We could give a general explanation of sorts for opaque algorithms in any context. Why did the ML algorithm decide to label a convicted criminal as high-risk? Because data used as an input to the algorithm correlated with features of data used to train the algorithm that were tagged as having a high risk. While this is an explanation, it clearly falls short of what is desired by the principles highlighted above. What is really desired is an explanation that would provide a human with information that could be used to determine whether the result of the algorithm was justified.

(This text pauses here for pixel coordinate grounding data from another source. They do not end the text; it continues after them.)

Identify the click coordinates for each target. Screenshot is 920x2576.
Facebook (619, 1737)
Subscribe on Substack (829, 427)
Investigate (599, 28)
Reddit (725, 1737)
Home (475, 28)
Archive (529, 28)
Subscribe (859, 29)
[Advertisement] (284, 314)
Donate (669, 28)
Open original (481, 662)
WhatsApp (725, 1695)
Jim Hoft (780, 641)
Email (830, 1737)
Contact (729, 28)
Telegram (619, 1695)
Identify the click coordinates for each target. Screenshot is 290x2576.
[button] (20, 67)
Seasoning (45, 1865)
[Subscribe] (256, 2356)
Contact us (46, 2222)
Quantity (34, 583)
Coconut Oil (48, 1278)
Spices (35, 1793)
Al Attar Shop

An explanation may justify a particular decision or it may not, and, a decision may be justified by reasons that do not feature in an explanation of that decision (see e.g. Dancy 2004, ch. 5; Darwall 2003). If, for example, I were to make a move in chess because I thought that it would make the board more balanced (in terms of aesthetics) we would have an explanation for the move that I made that failed to justify the move. However, that move may also have been the best move I could have made—making the move justified. While it was a great chess move, I doubt anyone would take my advice on a future move—nor should we if we knew that an algorithm was using board balance as a consideration in favor of a particular move. This shows that we cannot simply look to the decision itself and ask whether that decision was justified or not. An algorithm may flag someone as a dangerous criminal who in fact happens to be a dangerous criminal—justifying the algorithm’s classification. However, if the consideration leading to that classification was the person’s race then we have an explanation that fails to justify the decision whether the decision was correct.
In short, what is desired is an explanation providing the considerations that contributed to the result in question. This gives a human being the information needed in order to accept, disregard, challenge, or overrule the decision. In the same way that a police officer might claim in court that a particular criminal is high-risk, and the judge asks for the considerations used to justify such a label, we want the algorithm to justify itself in reference to the considerations used.
A justification for this ‘high risk’ label given by the police officer might be that while in custody the criminal threatened to do much more harm once she was free. The judge may accept this as a good justification and sentence the criminal to the maximum allowable prison sentence. If, on the other hand, the police officer justified this label by saying that the criminal was really dark-skinned and menacing looking, then the judge (hopefully) would reject the police officer’s label of ‘high-risk’. If an algorithm was delegated the task of labeling criminals as ‘high-risk’ and did so as a result of race, then we would want the judge to know that so that she could reject the algorithm’s decision. A technical, causal, or scientific explanation does not allow the judge to have meaningful human control over the algorithm.